| |
Tehdit mi, fırsat mı?
Türkiye'de Kürt sorununda ana eksen çok yakın bir gelecekte PKK ile mücadeleden Güneydoğu Anadolu-Kuzey Irak ilişkilerine kayacak. Bu ilişkilerin tehdit değil fırsat olabilmesi için Ankara'nın vakit yitirmeden yeni strateji oluşturması gerekiyor.
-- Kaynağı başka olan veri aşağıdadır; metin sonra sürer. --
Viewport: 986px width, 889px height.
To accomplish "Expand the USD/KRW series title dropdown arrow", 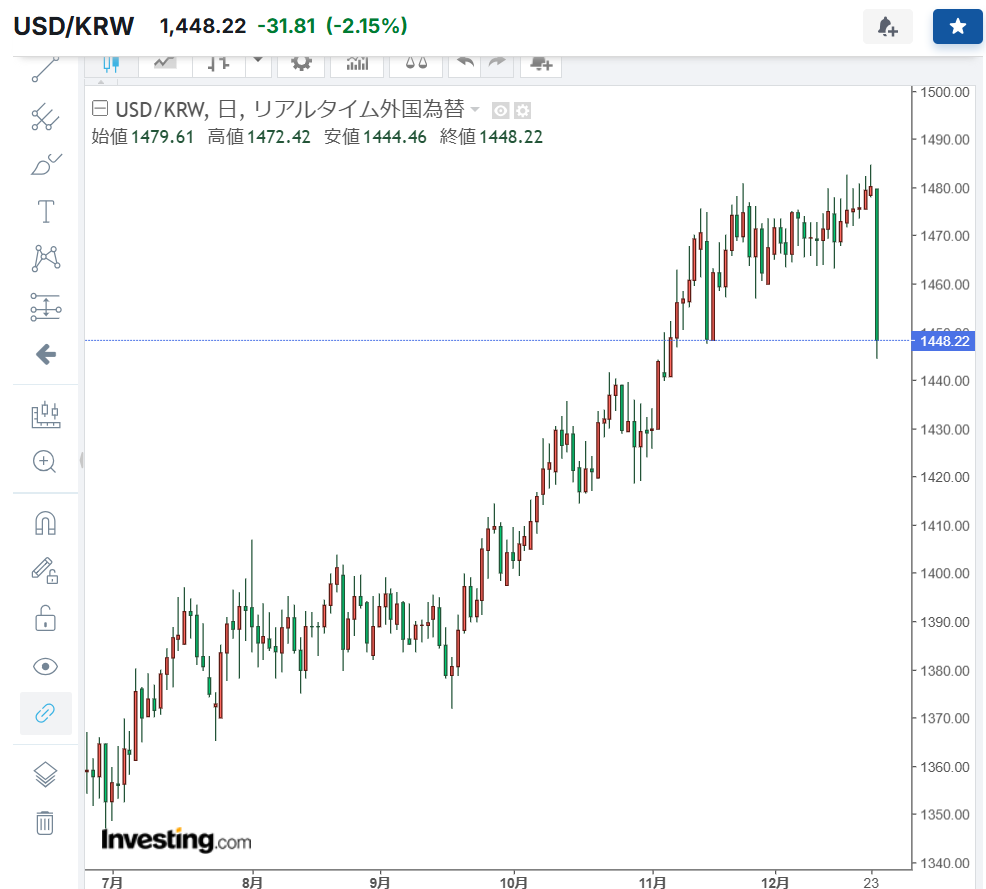I will tap(475, 110).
Kürtler zenginleşiyor! Son zamanlarda Kuzey Irak'a giden herkesin ortak izlenimi bu. Doğru. ABD'nin Irak'taki "Süper Valisi" Paul Bremer'in görevden ayrılmadan sadece birkaç saat önce üç helikopterle 15 ton ağırlığındaki banknotu, yani 1.4 milyar doları Kuzey Irak'a göndermesiyle bölgenin kaderi değişti. Küçümsemeyin. 5 milyon nüfuslu bölgeye, neredeyse IMF'nin Türkiye'ye açtığı kredinin iki dilimine eşit karşılıksız yardımdan söz ediyoruz. Ayrıca Irak'ın petrol ihracatından (günde 1.3 milyon varile yakın) paylarına düşen de düzenli olarak aktarılıyor. İşte tüm bu fonlarla Kuzey Irak'ın altyapısı hızla yenilenmeye başladı. Yol, su, kanalizasyondan elektrik ve GSM şebekelerine kadar. Erbil'den Süleymaniye'ye bölgedeki tüm kentlerde inşaat hamlesine girişildi: Bakanlık binaları, iş ve alışveriş merkezleri, spor salonları, üniversite kampüsleri, medya "tower"ları... Hatta Ortadoğu'nun en büyük su sporları merkezi bile kuruldu. Bağdat'taki merkezi hükümetin itirazlarına rağmen Türkiye sınırına yakın Duhok'ta açılan petrol kuyuları (şimdilik 20 adet) ile başlayan kendi kaynaklarını kendi denetiminde değerlendirmek politikası bu zenginliği daha da artıracak. Sonuç: Kuzey Irak'ta kişi başına düşen milli gelir Türkiye'yi önce yakalayacak, daha sonra da geçecek. Tabii şimdiden yakalamadıysa, hatta geçmediyse... Peki "Kürtler'in zenginleşmesi"ni bir tehdit mi görmek gerekiyor, yoksa bir fırsat mı? Yanıtı gücünüze, özgüven derecenize, politikalarınızın ne denli sağlam ve tutarlı olduğuna bağlı. Ve bir de değişimlere uyum yeteneğinize.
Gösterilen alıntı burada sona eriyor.